Бурдюг Виктор Васильевич — мой друг с 1965 года. Все мы были испытаны в Лефортово. В Бутырке мы с ним проводили катехизацию — "камерное" богословие.
"Вик, — предложил я ему, — давай напишем книжечку вопросов и ответов". Вопросы все стандартные: Бог действительно есть? Почему Он допускает то-то или другое? Откуда все взялось? Почему злодеи благоденствуют, а я (он украл у своей жены 20 коп., она его посадила) здесь с тобой сижу?
Я таких вопросов составил сорок пять, Вик — сорок семь. И мы сделали такую книжечку по ночам. Днем приступаем к нашим катехихаторским обязанностям. Беседуем с зеками. Первые вопросы Вику, а по науке — мои. Я сплю, потом он меня будит.
Теперь я начинаю говорить. Про науку. Наука вся — за Бога. Все законы постигаются человеком опытным путем. Ничего, данное нам Богом, нельзя придумать, ни одну формулу нельзя открыть и осмыслить лишь своим умом. Господь как бы провел черту: "До этой линии Я тебе познавать разрешаю. А дальше — стой. Все законы, какие существуют — они от Меня. Законы природы. У природы, которая создалась хаотично, не может быть законов. Есть закон движения тел, на котором основывается вся механика, его можно постичь. Но задавать вопросы, почему этот закон действует именно так — полное безумие. Вопрос "почему" — некорректен с точки зрения науки. Такова природа вещей. Вещей, созданных... вещами? Создавшихся самостоятельно? Нет, Я вам все создал, все собрал, Я установил и дал вам законы, которые вы используете. Человек, придумай что-то помимо Меня, создай новое! Не получится. Тебе даны законы, которые не могут возникнуть сами по себе или по воле творения. По ним и живи".

- Наша газета называется "Как жить". Этому нас должны учить святые книги, священники. Но все же, как вы считаете, православные писатели, деятели культуры могут научить людей, как жить?

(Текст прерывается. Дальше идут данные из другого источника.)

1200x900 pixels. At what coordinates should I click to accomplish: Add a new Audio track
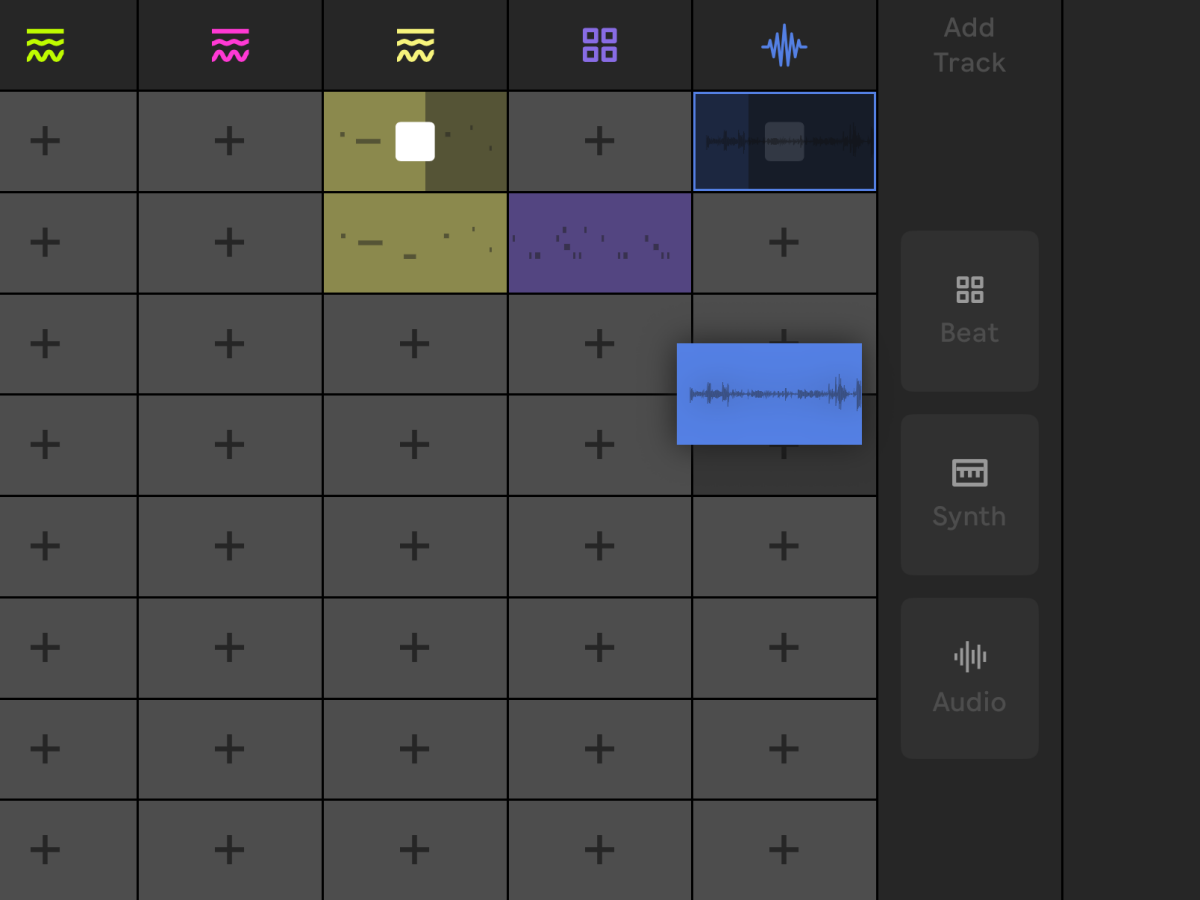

- Дорогие братья и сестры! Писатели и прочие деятели культуры довольно часто своей жизнью могут сделать только одно — показать, как жить не надо. Но писатели пишут. Я уже говорил на эту тему: писать я себе положил только об одном: Бог и человек, человек и Бог. Другой темы нет. Я ее недостоин. Но весь мир состоит из недостойных. Господь это знает. И я не учу жить. Просто рассказываю о чем-то в свете Священного Писания, творений Святых Отцов. Для этого у меня есть духовные цензоры: архимандрит Тихон, владыка Алексий. Я не богословствую. Часто рассказываю о моем ощущении Царя-Мученика. До сих пор не могу спокойно смотреть на его портрет. Я не слезливый человек. Не плакал даже, когда у меня умер 18-летний сын, состояние было такое: "Бог дал — Бог взял". Но, при взгляде на портрет Царя, на его святое семейство, у меня появляются слезы сами собой. И грех цареубийства я беру на себя. Думаю, что Царь-мученик будет мне в дальнейшем помогать в моих писаниях, поскольку сейчас для меня эта тема основная: это человек, который своим видом, поведением, словами, жестами, всей своей жизнью, не думая об этом, показывал всем, как надо жить.